*TASK BRIEF*: Scan each line of the records for the word "will" and extract the ones that have it.

══════════

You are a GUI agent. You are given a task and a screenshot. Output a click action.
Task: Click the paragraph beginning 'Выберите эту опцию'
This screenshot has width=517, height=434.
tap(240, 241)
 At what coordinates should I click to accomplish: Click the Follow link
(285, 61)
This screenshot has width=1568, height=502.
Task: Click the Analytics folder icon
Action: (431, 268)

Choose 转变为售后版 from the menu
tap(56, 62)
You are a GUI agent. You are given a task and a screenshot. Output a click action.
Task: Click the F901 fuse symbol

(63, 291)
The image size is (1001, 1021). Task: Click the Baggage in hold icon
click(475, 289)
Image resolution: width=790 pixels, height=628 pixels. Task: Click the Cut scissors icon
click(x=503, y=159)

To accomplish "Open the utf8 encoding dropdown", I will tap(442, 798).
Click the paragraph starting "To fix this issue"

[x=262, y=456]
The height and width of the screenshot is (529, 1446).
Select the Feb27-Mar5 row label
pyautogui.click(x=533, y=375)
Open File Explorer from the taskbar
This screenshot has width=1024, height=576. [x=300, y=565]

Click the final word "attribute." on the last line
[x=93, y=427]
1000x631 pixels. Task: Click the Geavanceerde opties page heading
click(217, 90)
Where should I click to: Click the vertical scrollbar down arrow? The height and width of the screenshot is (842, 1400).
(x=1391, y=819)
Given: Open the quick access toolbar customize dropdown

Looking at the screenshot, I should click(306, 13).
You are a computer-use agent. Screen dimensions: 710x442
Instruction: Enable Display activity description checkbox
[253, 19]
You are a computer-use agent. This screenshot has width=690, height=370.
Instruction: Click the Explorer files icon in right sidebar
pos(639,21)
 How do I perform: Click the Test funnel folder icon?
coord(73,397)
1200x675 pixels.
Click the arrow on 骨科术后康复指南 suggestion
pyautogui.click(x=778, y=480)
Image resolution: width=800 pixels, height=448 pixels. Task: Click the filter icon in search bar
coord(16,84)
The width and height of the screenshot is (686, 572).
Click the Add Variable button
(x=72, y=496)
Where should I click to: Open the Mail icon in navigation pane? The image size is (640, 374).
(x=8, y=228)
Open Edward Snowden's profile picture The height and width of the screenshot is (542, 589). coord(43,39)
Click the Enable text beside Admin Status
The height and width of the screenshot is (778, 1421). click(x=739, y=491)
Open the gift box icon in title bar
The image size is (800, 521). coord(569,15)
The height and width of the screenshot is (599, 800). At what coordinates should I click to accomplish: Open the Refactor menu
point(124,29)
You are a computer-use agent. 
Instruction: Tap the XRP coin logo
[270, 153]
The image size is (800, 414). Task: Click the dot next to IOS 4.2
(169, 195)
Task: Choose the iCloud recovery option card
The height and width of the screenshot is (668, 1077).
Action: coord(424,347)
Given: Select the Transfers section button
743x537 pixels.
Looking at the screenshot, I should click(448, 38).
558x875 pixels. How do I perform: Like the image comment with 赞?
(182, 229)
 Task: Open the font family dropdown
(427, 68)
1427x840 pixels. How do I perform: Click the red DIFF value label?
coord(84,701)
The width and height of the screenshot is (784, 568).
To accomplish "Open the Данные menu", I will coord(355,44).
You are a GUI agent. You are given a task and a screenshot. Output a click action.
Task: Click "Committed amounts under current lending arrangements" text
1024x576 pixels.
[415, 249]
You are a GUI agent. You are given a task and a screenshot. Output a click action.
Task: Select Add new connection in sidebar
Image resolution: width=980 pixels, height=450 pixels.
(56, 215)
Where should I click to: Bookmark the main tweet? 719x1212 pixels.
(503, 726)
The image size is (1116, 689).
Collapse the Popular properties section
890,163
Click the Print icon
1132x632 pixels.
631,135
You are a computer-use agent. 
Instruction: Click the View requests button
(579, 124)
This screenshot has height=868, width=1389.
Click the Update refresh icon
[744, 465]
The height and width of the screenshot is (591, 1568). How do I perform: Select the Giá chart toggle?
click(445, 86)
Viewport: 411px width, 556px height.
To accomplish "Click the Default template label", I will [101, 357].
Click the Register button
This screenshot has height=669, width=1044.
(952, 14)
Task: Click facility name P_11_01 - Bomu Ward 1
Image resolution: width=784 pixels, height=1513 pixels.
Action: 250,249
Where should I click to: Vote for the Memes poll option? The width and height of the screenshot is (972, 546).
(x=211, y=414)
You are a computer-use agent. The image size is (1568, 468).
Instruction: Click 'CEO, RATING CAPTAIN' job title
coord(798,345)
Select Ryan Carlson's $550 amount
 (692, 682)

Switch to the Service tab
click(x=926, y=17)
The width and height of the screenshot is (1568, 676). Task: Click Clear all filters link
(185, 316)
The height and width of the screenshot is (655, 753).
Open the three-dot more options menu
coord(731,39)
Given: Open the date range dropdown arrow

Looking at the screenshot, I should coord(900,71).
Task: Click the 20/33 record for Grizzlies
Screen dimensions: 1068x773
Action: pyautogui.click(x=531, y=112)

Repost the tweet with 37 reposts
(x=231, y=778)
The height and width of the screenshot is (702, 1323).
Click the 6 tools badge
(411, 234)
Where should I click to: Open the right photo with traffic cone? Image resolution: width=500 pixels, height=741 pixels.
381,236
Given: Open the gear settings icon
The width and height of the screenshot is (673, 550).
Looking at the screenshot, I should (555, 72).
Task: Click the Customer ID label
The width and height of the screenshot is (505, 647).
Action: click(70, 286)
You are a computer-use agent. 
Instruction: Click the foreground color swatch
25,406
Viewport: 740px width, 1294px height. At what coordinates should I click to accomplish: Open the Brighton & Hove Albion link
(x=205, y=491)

══════════

*EXERCISE SOLUTION*:
To accomplish "Open the utf8 encoding dropdown", I will tap(442, 798).
To accomplish "Open the Данные menu", I will coord(355,44).
To accomplish "Click the Default template label", I will [101, 357].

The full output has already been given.